[Records]
————
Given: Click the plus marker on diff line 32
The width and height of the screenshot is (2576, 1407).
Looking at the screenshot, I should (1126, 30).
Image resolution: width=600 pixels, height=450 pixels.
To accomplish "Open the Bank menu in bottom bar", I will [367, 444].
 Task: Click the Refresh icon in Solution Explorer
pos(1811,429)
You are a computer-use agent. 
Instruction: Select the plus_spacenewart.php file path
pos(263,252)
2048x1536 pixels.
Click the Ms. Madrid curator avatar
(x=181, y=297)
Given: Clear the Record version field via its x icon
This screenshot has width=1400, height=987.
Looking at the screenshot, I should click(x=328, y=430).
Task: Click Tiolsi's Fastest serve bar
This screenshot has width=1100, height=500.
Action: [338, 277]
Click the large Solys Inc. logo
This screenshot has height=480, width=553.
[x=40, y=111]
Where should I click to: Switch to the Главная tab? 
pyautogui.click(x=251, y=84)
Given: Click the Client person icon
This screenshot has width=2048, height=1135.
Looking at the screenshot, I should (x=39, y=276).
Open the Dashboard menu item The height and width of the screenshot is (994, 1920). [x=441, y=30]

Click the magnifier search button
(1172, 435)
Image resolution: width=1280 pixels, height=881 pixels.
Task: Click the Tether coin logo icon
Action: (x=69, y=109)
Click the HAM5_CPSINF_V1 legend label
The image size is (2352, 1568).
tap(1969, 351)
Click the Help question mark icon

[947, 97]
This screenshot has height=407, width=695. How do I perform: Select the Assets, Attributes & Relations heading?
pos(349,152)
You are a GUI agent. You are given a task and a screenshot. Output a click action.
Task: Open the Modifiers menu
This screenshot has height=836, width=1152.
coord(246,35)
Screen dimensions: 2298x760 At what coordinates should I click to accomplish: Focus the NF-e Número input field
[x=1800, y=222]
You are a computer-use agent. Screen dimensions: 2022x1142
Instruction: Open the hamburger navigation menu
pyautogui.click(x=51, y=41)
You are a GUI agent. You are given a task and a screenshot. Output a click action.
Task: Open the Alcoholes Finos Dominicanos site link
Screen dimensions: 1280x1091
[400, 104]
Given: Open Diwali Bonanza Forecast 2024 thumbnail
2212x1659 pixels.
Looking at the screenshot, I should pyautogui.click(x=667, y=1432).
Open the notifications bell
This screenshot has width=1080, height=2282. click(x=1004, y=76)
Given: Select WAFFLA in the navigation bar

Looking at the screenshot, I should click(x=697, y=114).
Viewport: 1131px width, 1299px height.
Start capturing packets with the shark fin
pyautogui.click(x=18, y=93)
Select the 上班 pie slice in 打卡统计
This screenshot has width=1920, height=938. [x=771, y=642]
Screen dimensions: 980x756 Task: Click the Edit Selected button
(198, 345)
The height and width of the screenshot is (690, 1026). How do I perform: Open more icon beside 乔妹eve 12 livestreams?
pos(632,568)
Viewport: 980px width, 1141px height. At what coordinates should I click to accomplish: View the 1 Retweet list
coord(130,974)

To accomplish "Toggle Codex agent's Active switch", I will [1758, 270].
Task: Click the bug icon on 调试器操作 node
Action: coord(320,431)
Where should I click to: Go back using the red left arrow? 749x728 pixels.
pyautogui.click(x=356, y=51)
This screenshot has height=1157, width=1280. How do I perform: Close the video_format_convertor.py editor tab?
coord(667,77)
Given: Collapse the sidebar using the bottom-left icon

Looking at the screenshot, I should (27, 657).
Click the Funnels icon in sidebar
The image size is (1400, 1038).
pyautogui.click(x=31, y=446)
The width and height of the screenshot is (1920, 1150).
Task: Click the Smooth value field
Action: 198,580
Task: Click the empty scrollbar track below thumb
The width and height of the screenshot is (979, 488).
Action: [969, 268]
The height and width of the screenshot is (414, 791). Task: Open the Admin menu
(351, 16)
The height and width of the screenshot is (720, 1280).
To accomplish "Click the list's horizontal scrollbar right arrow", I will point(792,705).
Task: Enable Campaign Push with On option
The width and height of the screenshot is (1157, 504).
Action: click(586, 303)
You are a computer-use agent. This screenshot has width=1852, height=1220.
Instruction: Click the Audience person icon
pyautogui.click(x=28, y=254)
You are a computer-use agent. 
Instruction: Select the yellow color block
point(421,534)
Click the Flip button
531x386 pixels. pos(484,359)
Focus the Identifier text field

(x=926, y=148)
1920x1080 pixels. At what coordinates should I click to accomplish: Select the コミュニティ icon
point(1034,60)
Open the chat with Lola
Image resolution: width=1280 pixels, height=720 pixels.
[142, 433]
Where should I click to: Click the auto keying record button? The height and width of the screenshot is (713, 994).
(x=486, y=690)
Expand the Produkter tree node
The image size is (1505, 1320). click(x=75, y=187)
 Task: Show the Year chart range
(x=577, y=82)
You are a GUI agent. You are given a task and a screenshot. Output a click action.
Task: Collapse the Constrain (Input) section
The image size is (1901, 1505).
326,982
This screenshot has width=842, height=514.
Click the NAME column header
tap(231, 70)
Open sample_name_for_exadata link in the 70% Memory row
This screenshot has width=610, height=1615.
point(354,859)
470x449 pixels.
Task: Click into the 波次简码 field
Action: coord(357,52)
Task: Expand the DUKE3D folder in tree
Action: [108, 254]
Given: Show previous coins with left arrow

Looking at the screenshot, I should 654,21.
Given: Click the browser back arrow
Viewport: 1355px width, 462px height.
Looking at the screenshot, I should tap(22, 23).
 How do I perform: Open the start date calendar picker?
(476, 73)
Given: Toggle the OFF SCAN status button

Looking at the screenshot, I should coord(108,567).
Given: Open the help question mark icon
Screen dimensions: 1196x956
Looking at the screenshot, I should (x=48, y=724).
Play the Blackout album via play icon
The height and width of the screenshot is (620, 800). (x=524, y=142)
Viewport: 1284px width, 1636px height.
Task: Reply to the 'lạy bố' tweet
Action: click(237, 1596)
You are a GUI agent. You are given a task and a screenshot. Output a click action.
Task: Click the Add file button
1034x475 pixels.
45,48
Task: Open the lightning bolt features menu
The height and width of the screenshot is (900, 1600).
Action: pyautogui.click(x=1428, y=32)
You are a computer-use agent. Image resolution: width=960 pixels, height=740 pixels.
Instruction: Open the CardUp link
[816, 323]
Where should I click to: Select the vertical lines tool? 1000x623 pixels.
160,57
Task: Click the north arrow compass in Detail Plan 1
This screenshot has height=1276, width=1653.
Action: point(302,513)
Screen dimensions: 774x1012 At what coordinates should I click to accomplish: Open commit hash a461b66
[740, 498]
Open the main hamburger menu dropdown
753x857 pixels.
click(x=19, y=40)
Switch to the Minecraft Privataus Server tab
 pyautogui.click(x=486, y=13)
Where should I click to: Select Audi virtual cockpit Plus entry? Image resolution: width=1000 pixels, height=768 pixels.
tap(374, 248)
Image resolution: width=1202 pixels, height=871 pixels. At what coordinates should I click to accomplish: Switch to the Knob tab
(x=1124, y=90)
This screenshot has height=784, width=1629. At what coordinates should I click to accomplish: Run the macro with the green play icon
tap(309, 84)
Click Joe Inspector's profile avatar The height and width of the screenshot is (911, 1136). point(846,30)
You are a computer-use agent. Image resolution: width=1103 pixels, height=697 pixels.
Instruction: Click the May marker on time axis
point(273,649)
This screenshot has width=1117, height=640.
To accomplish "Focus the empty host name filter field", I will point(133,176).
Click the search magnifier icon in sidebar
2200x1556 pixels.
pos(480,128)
————
* Written exercise: Write out all of the lines above again, substituting "desktop assistant" for every occurrence of "GUI agent" and changing nothing else.

* Result of the exercise:
Given: Click the plus marker on diff line 32
The width and height of the screenshot is (2576, 1407).
Looking at the screenshot, I should (1126, 30).
Image resolution: width=600 pixels, height=450 pixels.
To accomplish "Open the Bank menu in bottom bar", I will [367, 444].
 Task: Click the Refresh icon in Solution Explorer
pos(1811,429)
You are a computer-use agent. 
Instruction: Select the plus_spacenewart.php file path
pos(263,252)
2048x1536 pixels.
Click the Ms. Madrid curator avatar
(x=181, y=297)
Given: Clear the Record version field via its x icon
This screenshot has width=1400, height=987.
Looking at the screenshot, I should click(x=328, y=430).
Task: Click Tiolsi's Fastest serve bar
This screenshot has width=1100, height=500.
Action: [338, 277]
Click the large Solys Inc. logo
This screenshot has height=480, width=553.
[x=40, y=111]
Where should I click to: Switch to the Главная tab? 
pyautogui.click(x=251, y=84)
Given: Click the Client person icon
This screenshot has width=2048, height=1135.
Looking at the screenshot, I should (x=39, y=276).
Open the Dashboard menu item The height and width of the screenshot is (994, 1920). [x=441, y=30]

Click the magnifier search button
(1172, 435)
Image resolution: width=1280 pixels, height=881 pixels.
Task: Click the Tether coin logo icon
Action: (x=69, y=109)
Click the HAM5_CPSINF_V1 legend label
The image size is (2352, 1568).
tap(1969, 351)
Click the Help question mark icon

[947, 97]
This screenshot has height=407, width=695. How do I perform: Select the Assets, Attributes & Relations heading?
pos(349,152)
You are a desktop assistant. You are given a task and a screenshot. Output a click action.
Task: Open the Modifiers menu
This screenshot has height=836, width=1152.
coord(246,35)
Screen dimensions: 2298x760 At what coordinates should I click to accomplish: Focus the NF-e Número input field
[x=1800, y=222]
You are a computer-use agent. Screen dimensions: 2022x1142
Instruction: Open the hamburger navigation menu
pyautogui.click(x=51, y=41)
You are a desktop assistant. You are given a task and a screenshot. Output a click action.
Task: Open the Alcoholes Finos Dominicanos site link
Screen dimensions: 1280x1091
[400, 104]
Given: Open Diwali Bonanza Forecast 2024 thumbnail
2212x1659 pixels.
Looking at the screenshot, I should pyautogui.click(x=667, y=1432).
Open the notifications bell
This screenshot has width=1080, height=2282. click(x=1004, y=76)
Given: Select WAFFLA in the navigation bar

Looking at the screenshot, I should click(x=697, y=114).
Viewport: 1131px width, 1299px height.
Start capturing packets with the shark fin
pyautogui.click(x=18, y=93)
Select the 上班 pie slice in 打卡统计
This screenshot has width=1920, height=938. [x=771, y=642]
Screen dimensions: 980x756 Task: Click the Edit Selected button
(198, 345)
The height and width of the screenshot is (690, 1026). How do I perform: Open more icon beside 乔妹eve 12 livestreams?
pos(632,568)
Viewport: 980px width, 1141px height. At what coordinates should I click to accomplish: View the 1 Retweet list
coord(130,974)

To accomplish "Toggle Codex agent's Active switch", I will [1758, 270].
Task: Click the bug icon on 调试器操作 node
Action: coord(320,431)
Where should I click to: Go back using the red left arrow? 749x728 pixels.
pyautogui.click(x=356, y=51)
This screenshot has height=1157, width=1280. How do I perform: Close the video_format_convertor.py editor tab?
coord(667,77)
Given: Collapse the sidebar using the bottom-left icon

Looking at the screenshot, I should (27, 657).
Click the Funnels icon in sidebar
The image size is (1400, 1038).
pyautogui.click(x=31, y=446)
The width and height of the screenshot is (1920, 1150).
Task: Click the Smooth value field
Action: 198,580
Task: Click the empty scrollbar track below thumb
The width and height of the screenshot is (979, 488).
Action: [969, 268]
The height and width of the screenshot is (414, 791). Task: Open the Admin menu
(351, 16)
The height and width of the screenshot is (720, 1280).
To accomplish "Click the list's horizontal scrollbar right arrow", I will point(792,705).
Task: Enable Campaign Push with On option
The width and height of the screenshot is (1157, 504).
Action: click(586, 303)
You are a computer-use agent. This screenshot has width=1852, height=1220.
Instruction: Click the Audience person icon
pyautogui.click(x=28, y=254)
You are a computer-use agent. 
Instruction: Select the yellow color block
point(421,534)
Click the Flip button
531x386 pixels. pos(484,359)
Focus the Identifier text field

(x=926, y=148)
1920x1080 pixels. At what coordinates should I click to accomplish: Select the コミュニティ icon
point(1034,60)
Open the chat with Lola
Image resolution: width=1280 pixels, height=720 pixels.
[142, 433]
Where should I click to: Click the auto keying record button? The height and width of the screenshot is (713, 994).
(x=486, y=690)
Expand the Produkter tree node
The image size is (1505, 1320). click(x=75, y=187)
 Task: Show the Year chart range
(x=577, y=82)
You are a desktop assistant. You are given a task and a screenshot. Output a click action.
Task: Collapse the Constrain (Input) section
The image size is (1901, 1505).
326,982
This screenshot has width=842, height=514.
Click the NAME column header
tap(231, 70)
Open sample_name_for_exadata link in the 70% Memory row
This screenshot has width=610, height=1615.
point(354,859)
470x449 pixels.
Task: Click into the 波次简码 field
Action: coord(357,52)
Task: Expand the DUKE3D folder in tree
Action: [108, 254]
Given: Show previous coins with left arrow

Looking at the screenshot, I should 654,21.
Given: Click the browser back arrow
Viewport: 1355px width, 462px height.
Looking at the screenshot, I should tap(22, 23).
 How do I perform: Open the start date calendar picker?
(476, 73)
Given: Toggle the OFF SCAN status button

Looking at the screenshot, I should coord(108,567).
Given: Open the help question mark icon
Screen dimensions: 1196x956
Looking at the screenshot, I should (x=48, y=724).
Play the Blackout album via play icon
The height and width of the screenshot is (620, 800). (x=524, y=142)
Viewport: 1284px width, 1636px height.
Task: Reply to the 'lạy bố' tweet
Action: click(237, 1596)
You are a desktop assistant. You are given a task and a screenshot. Output a click action.
Task: Click the Add file button
1034x475 pixels.
45,48
Task: Open the lightning bolt features menu
The height and width of the screenshot is (900, 1600).
Action: pyautogui.click(x=1428, y=32)
You are a computer-use agent. Image resolution: width=960 pixels, height=740 pixels.
Instruction: Open the CardUp link
[816, 323]
Where should I click to: Select the vertical lines tool? 1000x623 pixels.
160,57
Task: Click the north arrow compass in Detail Plan 1
This screenshot has height=1276, width=1653.
Action: point(302,513)
Screen dimensions: 774x1012 At what coordinates should I click to accomplish: Open commit hash a461b66
[740, 498]
Open the main hamburger menu dropdown
753x857 pixels.
click(x=19, y=40)
Switch to the Minecraft Privataus Server tab
 pyautogui.click(x=486, y=13)
Where should I click to: Select Audi virtual cockpit Plus entry? Image resolution: width=1000 pixels, height=768 pixels.
tap(374, 248)
Image resolution: width=1202 pixels, height=871 pixels. At what coordinates should I click to accomplish: Switch to the Knob tab
(x=1124, y=90)
This screenshot has height=784, width=1629. At what coordinates should I click to accomplish: Run the macro with the green play icon
tap(309, 84)
Click Joe Inspector's profile avatar The height and width of the screenshot is (911, 1136). point(846,30)
You are a computer-use agent. Image resolution: width=1103 pixels, height=697 pixels.
Instruction: Click the May marker on time axis
point(273,649)
This screenshot has width=1117, height=640.
To accomplish "Focus the empty host name filter field", I will point(133,176).
Click the search magnifier icon in sidebar
2200x1556 pixels.
pos(480,128)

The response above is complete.